Saturday 4 March 2017

The case for cash + Some thoughts on Warren Buffett's letter


As many of you know by now, the DJIA topped 21,000 for the first time ever with Trump’s latest speech to the Congress resonating strongly with the market. The speech offered slogans, few detail, yet the market keeps charging ahead. Strange world, isn’t it? Naysayers have stayed on the sidelines waiting for a correction to come, yet they are getting left behind in the dust.

Source: Google images

There’s a theory going around that there’s just too much cash lying around waiting to be deployed, so people are just looking for reasons to buy. True or not, such mentality effectively pushes investors towards owning assets at virtually any price, which is surely nonsensical. 

What’s wrong with cash anyway? True, it generally has a zero expected real return. But at least there is a near certainty around that expected return, which sometimes is more attractive than the highly uncertain expected real returns on offer when alternatives are overvalued. It is beginning to feel like one of those times.

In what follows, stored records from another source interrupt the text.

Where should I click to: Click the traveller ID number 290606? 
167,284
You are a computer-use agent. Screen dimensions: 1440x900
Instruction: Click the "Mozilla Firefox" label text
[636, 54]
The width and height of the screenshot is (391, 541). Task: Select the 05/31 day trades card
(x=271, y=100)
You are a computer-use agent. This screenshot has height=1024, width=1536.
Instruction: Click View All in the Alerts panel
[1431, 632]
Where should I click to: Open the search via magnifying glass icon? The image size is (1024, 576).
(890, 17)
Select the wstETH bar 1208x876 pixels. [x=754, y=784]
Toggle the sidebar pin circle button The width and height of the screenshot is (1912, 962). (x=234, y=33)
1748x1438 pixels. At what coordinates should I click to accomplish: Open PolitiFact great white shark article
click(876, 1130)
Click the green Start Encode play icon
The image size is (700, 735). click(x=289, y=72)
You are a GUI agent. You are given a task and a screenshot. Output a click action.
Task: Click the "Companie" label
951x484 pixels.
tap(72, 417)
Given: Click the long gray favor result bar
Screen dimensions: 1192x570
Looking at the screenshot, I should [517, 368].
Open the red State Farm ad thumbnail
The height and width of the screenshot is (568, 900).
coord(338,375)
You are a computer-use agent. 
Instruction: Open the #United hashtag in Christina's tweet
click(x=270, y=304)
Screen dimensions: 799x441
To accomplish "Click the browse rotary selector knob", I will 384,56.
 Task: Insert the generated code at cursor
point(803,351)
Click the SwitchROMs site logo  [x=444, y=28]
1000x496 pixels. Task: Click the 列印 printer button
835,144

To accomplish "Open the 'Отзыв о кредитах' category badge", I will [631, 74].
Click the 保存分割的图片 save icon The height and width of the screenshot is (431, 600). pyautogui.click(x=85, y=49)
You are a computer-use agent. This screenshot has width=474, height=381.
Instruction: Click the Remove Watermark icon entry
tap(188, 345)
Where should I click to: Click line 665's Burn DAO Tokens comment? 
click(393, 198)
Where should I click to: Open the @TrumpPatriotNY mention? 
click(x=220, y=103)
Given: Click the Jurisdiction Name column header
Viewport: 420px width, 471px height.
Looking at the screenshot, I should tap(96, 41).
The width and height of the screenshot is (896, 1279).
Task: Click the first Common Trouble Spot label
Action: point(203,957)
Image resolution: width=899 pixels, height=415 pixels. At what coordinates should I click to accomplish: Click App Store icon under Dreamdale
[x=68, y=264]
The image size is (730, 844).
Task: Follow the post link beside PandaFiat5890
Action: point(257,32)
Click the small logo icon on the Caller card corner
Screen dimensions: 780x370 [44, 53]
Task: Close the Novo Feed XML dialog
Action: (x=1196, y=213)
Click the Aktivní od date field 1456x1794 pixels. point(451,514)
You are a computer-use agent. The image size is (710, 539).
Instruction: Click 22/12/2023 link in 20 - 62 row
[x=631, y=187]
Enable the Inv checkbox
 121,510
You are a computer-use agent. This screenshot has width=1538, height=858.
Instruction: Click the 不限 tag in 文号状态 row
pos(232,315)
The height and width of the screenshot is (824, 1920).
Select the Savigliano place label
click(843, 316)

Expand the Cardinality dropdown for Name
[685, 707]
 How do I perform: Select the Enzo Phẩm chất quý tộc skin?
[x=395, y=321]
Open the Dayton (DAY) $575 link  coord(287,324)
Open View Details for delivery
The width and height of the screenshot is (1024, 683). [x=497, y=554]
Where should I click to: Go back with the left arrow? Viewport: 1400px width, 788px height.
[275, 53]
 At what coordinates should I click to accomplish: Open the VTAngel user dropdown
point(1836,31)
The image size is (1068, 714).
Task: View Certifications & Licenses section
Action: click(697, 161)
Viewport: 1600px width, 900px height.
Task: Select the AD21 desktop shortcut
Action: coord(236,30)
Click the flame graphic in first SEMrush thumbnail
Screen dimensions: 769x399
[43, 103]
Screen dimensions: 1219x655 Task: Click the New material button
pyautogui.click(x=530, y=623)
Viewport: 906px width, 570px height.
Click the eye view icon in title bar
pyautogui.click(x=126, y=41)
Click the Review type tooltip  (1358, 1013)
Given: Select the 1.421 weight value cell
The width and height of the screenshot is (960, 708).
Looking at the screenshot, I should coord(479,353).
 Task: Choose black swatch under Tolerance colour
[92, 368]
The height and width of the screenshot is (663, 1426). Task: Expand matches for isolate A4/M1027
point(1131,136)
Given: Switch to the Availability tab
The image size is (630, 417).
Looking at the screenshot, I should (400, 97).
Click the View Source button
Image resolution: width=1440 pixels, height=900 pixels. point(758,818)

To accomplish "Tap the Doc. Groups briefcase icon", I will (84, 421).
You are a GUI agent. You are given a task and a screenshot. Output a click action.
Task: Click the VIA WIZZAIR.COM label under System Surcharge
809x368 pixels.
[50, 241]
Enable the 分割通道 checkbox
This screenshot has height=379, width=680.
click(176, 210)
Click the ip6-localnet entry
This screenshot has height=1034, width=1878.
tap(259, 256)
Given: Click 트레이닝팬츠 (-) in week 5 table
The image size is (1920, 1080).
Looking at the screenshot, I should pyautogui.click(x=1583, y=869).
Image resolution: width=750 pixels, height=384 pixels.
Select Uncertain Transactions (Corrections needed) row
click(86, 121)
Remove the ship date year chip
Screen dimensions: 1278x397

There are some pointers that I wish to share from Warren Buffett’s latest shareholder letter, which I finished reading a couple of days ago. There are many valid points that he made, but let's take a look at the top three for me:

(Admittedly, this is the first of his shareholder letters that I’ve read in detail. As I look to improve my knowledge as an investor, I plan to read all of the rest soon because it is truly as insightful as it has been said to be.)


1. “Of course, a business with terrific economics can be a bad investment if it is bought at too high a price.”

Reiterates what I just mentioned above. I know there is a lot of literature on this. Everyone wants to buy low and sell high, but it’s easier said than done. I’ve had my fair share of pitfalls too. Two things that I learnt I should have: (1) Discipline - stop that itchy finger! (2) Cash. Lots of it. Cash has one important endowment which is too frequently unrecognised: a hidden optionality derived from its relative stability. In other words, the holder of cash has an effective option to purchase more volatile assets if and when they become cheap. 

Speaking of cash, OCBC 360 is facing new changes (again) effective 1 April. Seems like the bank wants to further increase the deposit base and shift more into the revenue-generating products. Read Ezhuat's post about it here.

2. “Too many managements – and the number seems to grow every year – are looking for any means to report, and indeed feature, “adjusted earnings” that are higher than their company’s GAAP earnings.”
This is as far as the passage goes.